The CRTC has taken the preliminary view that third-party competitors should have mandatory access to the last-mile fibre network of the large players, but has yet to pull the trigger on a decision in the matter.
Bibic has repeatedly alleged the CRTC’s preliminary take is based on an erroneous accounting of the extent of existing fibre builds. Bell said it still has at least 5 million households to which it must connect directly to fibre cable; Telus has said that even if it completes its fibre buildout, it needs time to recover its costs, with mandatory competitor access undercutting that.
Bibic said allowing the telco to drive fibre without regulatory inference will generate competition because it will force cable companies to accelerate their own fibre network builds.
“You see the results – when we enter, the customer gets better service, better value, lower prices, and that’s what’s been put at stake with the conversation we’re generally having in the regulator proceedings about TPIA access,” Bibic said, saying pure fibre is more competitive than the cableco’s DOCSIS hybrid networks.
Bell reported a 0.9 per cent increase in revenue for the third quarter to $6.08 billion, with increased revenues from the wireless and internet service segments and declines in product revenue and the media division suffering from the advertising recession.
Net earnings declined 8.3 per cent to $707 million due to higher interest and income taxes and increased depreciation and amortization expense.
The telecom saw overall gross additions to its mobile wireless postpaid subscriber base of 8.2 per cent to 423,364, but saw a decline in net new postpaid subscribers compared to the same quarter last year.
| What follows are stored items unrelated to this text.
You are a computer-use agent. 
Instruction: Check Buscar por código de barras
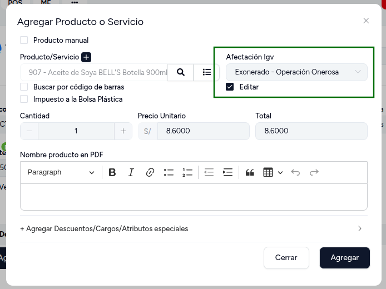click(24, 87)
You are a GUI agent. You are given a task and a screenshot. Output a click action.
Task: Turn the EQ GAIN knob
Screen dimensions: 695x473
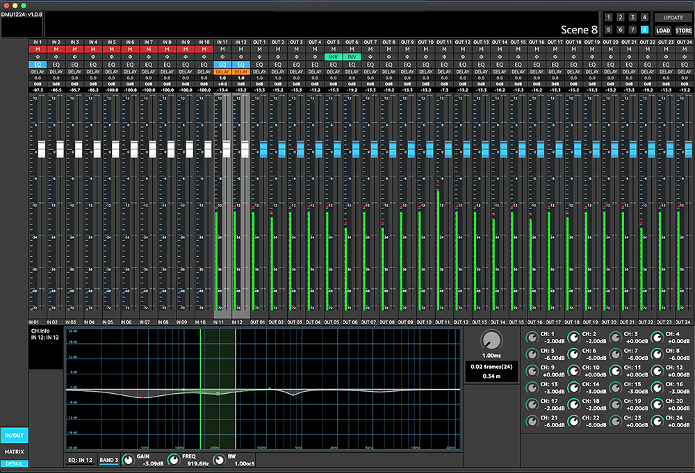(x=128, y=460)
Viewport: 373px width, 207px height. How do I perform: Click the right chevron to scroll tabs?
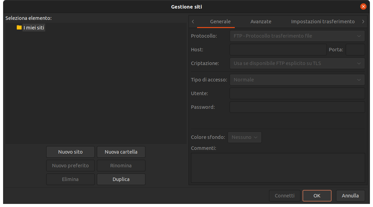[x=363, y=21]
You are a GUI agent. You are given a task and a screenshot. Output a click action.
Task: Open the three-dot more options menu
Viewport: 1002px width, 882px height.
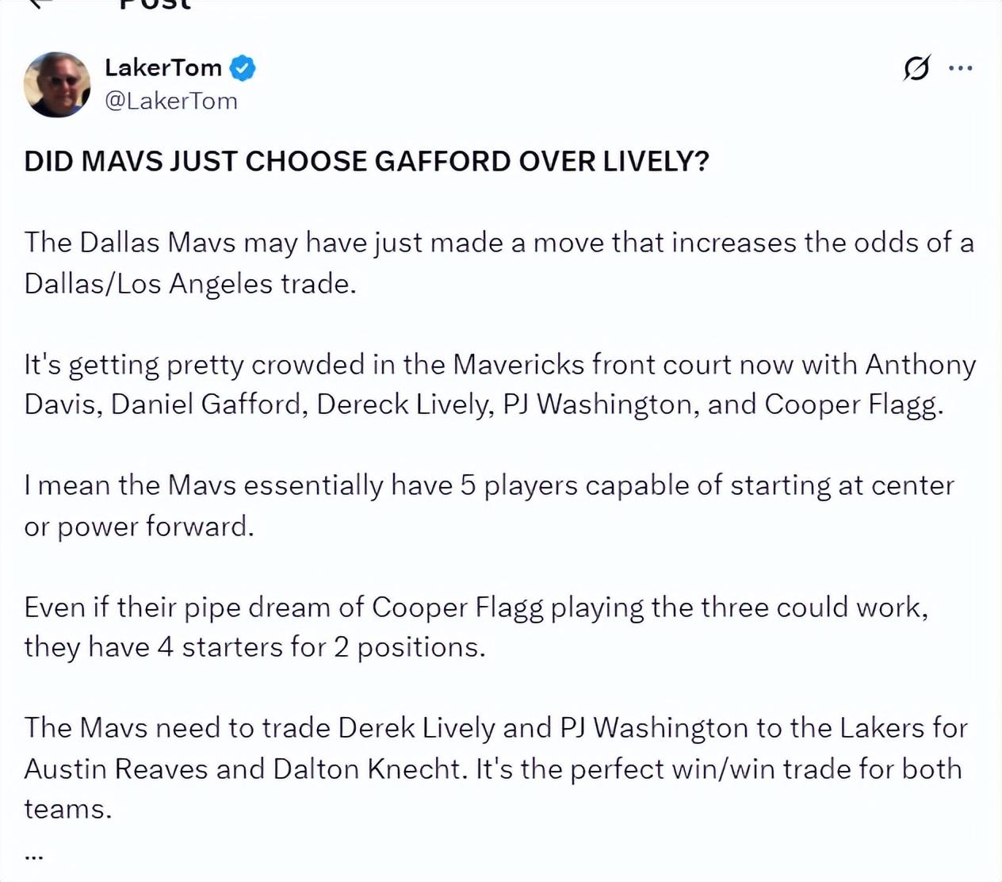(961, 69)
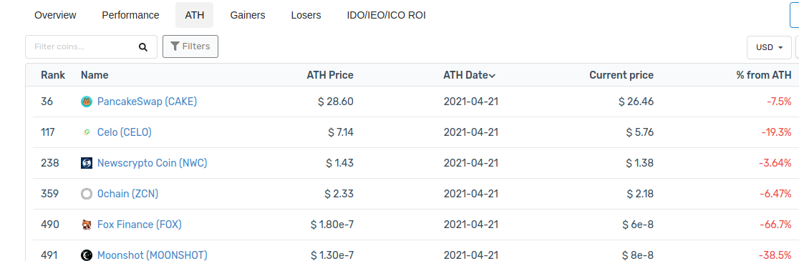Viewport: 799px width, 261px height.
Task: Sort by ATH Date column
Action: point(469,75)
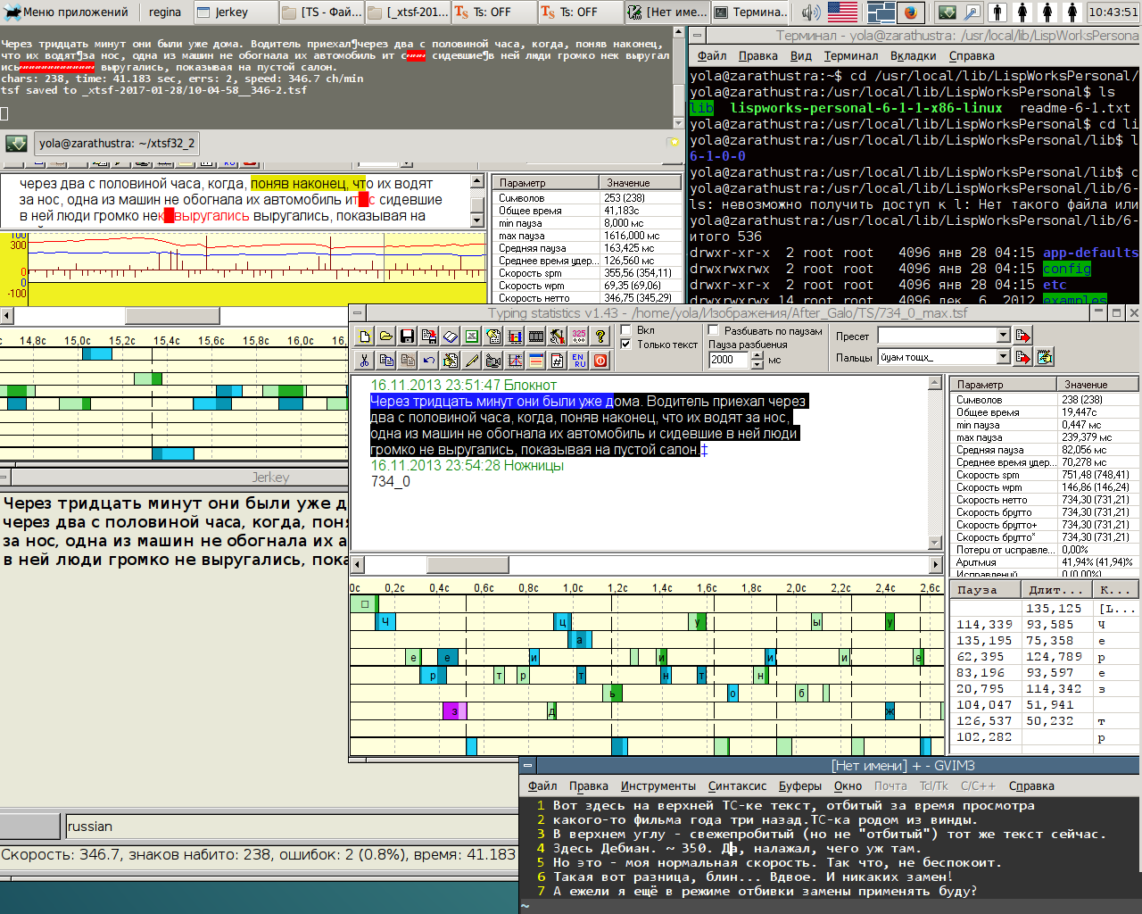Open a file with the folder icon
The image size is (1142, 914).
click(386, 337)
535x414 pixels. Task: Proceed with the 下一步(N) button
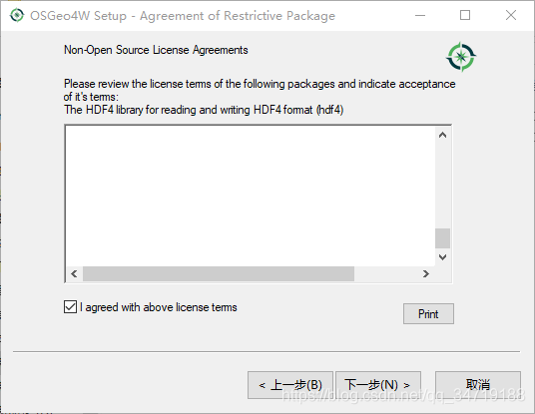click(x=378, y=385)
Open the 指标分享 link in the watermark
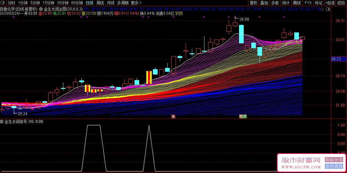Viewport: 347px width, 173px height. coord(334,160)
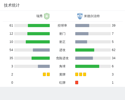125x100 pixels.
Task: Click the 米德尔法特 blue crest logo
Action: coord(80,16)
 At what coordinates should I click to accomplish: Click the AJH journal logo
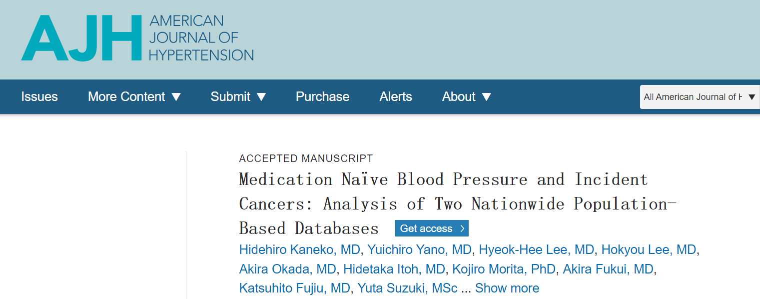pyautogui.click(x=137, y=38)
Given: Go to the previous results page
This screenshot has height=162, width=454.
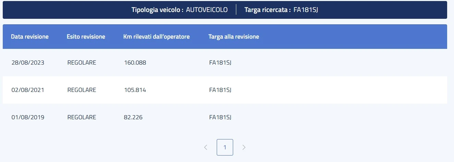Looking at the screenshot, I should [206, 147].
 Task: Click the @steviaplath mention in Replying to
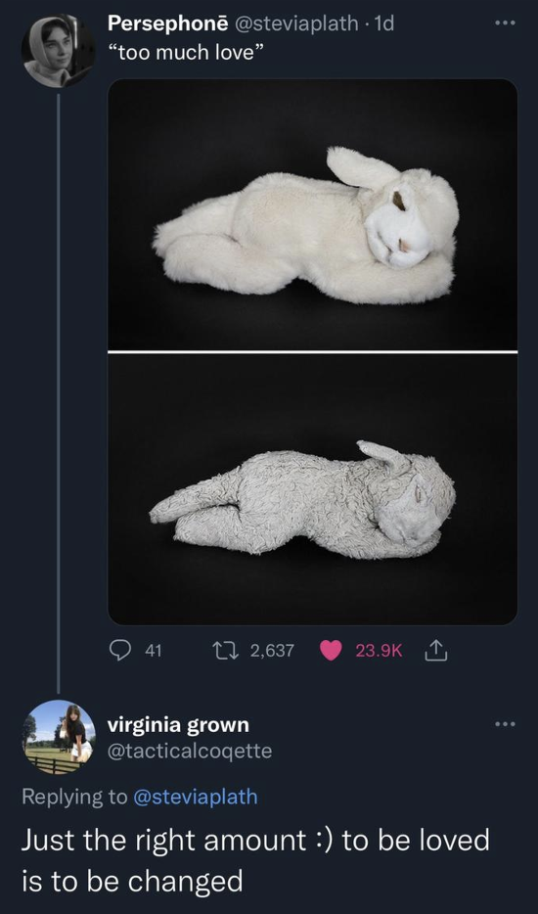tap(196, 797)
Whereas it had 167,798 new subscribers last third quarter, this quarter it only added 142,886.
The total postpaid subscriber base at the end of the quarter was 10.2 million, up 3.8 per cent from last year.
On prepaid, the company added fewer gross additions at 180,406 compared to 192,535 last year. It added 24,044 net new prepaid customers this quarter, less than half of the 56,545 it added last year.
The total prepaid subscriber base at the end of the quarter was 900,846.
Postpaid churn – the rate of customer defections – was 1.10 per cent for the quarter, higher than the 0.90 per cent last year. On prepaid, it was higher at 5.10 per cent compared to the 4.58 per cent last year.
The company added 79,327 net new internet subscribers this quarter, 11.5 per cent fewer than the 89,652 it added last year. But it increased its internet base by 8.6 per cent to 4.4 million compared to last year.
Net new retail television additions were dramatically fewer this quarter, at 4,222 compared to the 10,853 last year, a decline of 61.1 per cent. The company added 35,976 new IPTV subscribers, 5.6 per cent lower than last year. It lost 31,754 satellite TV subscribers this quarter, 16.6 per cent more than last year.
It’s total TV base, including both IPTV and satellite, sat at a slight 0.3 per cent loss to 2.73 million.
Bell Media saw a slight 1.3 per cent loss in revenue for a total of $710 million by the quarter’s end. Bibic said this was a relative success considering the difficulties in the media industry right now.
The company announced the proposed acquisition of out-of-home media business Outfront Media earlier this month.
Sean Cohan took over leadership of Bell Media Thursday following the retirement of Wade Oosterman.
Screenshot of Bell CEO Mirko Bibic at an investor conference.